Het klaagschrift is ontvangen op 9 februari 2012. Namens de arts heeft mr. J.C.C. Leemans, werkzaam bij DAS Rechtsbijstand te Amsterdam, een verweerschrift met bijlagen ingediend met in aanvulling daarop kopie van de processtukken van de zaken, waarnaar in het verweerschrift is verwezen. Hierna hebben repliek - namens klager door mr. J. Serrarens, advocaat te Maastricht - en dupliek plaatsgevonden. Bij repliek zijn producties overgelegd. Bij brief van 13 november 2012 heeft mr. Serrarens drie Pro Justitia rapportages overgelegd met daarbij een curriculum vitae van een van de rapporteurs. Voorts zijn bij brief van 27 november en 13 december 2012 het proces-verbaal van de zitting van de meervoudige kamer voor strafzaken d.d. 12 november 2012, respectievelijk een beslissing van de rechtbank te I d.d. 26 november 2012 overgelegd. Klager heeft gebruik gemaakt van de gelegenheid om in het vooronderzoek mondeling te worden gehoord. De hoorzitting, waarvan een proces-verbaal is opgemaakt, heeft plaatsgevonden op 30 oktober 2012. De mondelinge behandeling door het College heeft plaatsgevonden ter openbare zitting van 2 juli 2013. Op de voet van artikel 57 lid 1 en 2 van de Wet BIG is de klachtzaak gezamenlijk behandeld met een samenhangende klachtzaak tegen een gezondheidszorgpsycholoog (kenmerk 2012-027b). Partijen zijn verschenen en hebben hun standpunten mondeling toegelicht. De arts werd bijgestaan door mr. Leemans voornoemd.

2. De feiten

2.1. Klager is op 5 november 2007 opgenomen in E te D (verder te noemen: E), nadat hij op 4 mei 2005 door het gerechtshof te F was veroordeeld tot een gevangenisstraf van vijftien maanden en terbeschikkingstelling met bevel tot dwangverpleging van overheidswege.

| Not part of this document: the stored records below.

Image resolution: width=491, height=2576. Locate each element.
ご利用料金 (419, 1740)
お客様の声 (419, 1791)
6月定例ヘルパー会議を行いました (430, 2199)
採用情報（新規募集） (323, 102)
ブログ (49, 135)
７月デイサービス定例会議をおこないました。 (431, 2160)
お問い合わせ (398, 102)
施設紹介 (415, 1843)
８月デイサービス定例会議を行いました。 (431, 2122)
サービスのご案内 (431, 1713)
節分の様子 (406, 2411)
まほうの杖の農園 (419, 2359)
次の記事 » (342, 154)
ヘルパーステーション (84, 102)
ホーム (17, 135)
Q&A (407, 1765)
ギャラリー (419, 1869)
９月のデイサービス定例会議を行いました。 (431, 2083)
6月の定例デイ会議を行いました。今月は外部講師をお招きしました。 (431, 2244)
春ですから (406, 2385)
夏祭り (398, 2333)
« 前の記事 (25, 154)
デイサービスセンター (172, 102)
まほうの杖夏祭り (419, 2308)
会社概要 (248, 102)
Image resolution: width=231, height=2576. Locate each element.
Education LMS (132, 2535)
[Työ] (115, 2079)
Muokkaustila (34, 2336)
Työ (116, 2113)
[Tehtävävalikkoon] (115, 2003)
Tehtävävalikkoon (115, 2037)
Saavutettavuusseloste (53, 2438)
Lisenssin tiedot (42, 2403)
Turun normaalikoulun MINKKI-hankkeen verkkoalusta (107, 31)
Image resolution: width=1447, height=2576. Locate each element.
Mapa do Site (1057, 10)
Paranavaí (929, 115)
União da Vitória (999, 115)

2.2. Klager is door de toenmalige afdelingspsychiater gediagnosticeerd met een antisociale persoonlijkheidsstoornis en afhankelijkheid van verschillende middelen.

2.3. Op 17 december 2008 is de tbs-maatregel van klager met een jaar verlengd, waartegen klager in beroep is gegaan. Bij tussenbeslissing van 14 april 2009 heeft het gerechtshof te G de zaak heropend en beslist klager te laten onderzoeken in H te I (verder te noemen: H) om over de (on)mogelijkheden van de hervatting van zijn behandeling en de diagnostiek te rapporteren. Voor dit onderzoek verbleef klager van 13 mei tot 1 juli 2009 in H. In de rapportage van het H is onder meer een beschrijvende diagnose vermeld van een persoonlijkheidsstoornis NAO (niet anders omschreven) met antisociale en schizotypische trekken. Een echt psychotisch beeld ontbrak. Voorts is onder meer vermeld dat klager gebaat zou kunnen zijn bij medicamenteuze behandeling met een (atypisch) antipsychoticum, dat een stabiliserende werking zou hebben op de impulsregulatie.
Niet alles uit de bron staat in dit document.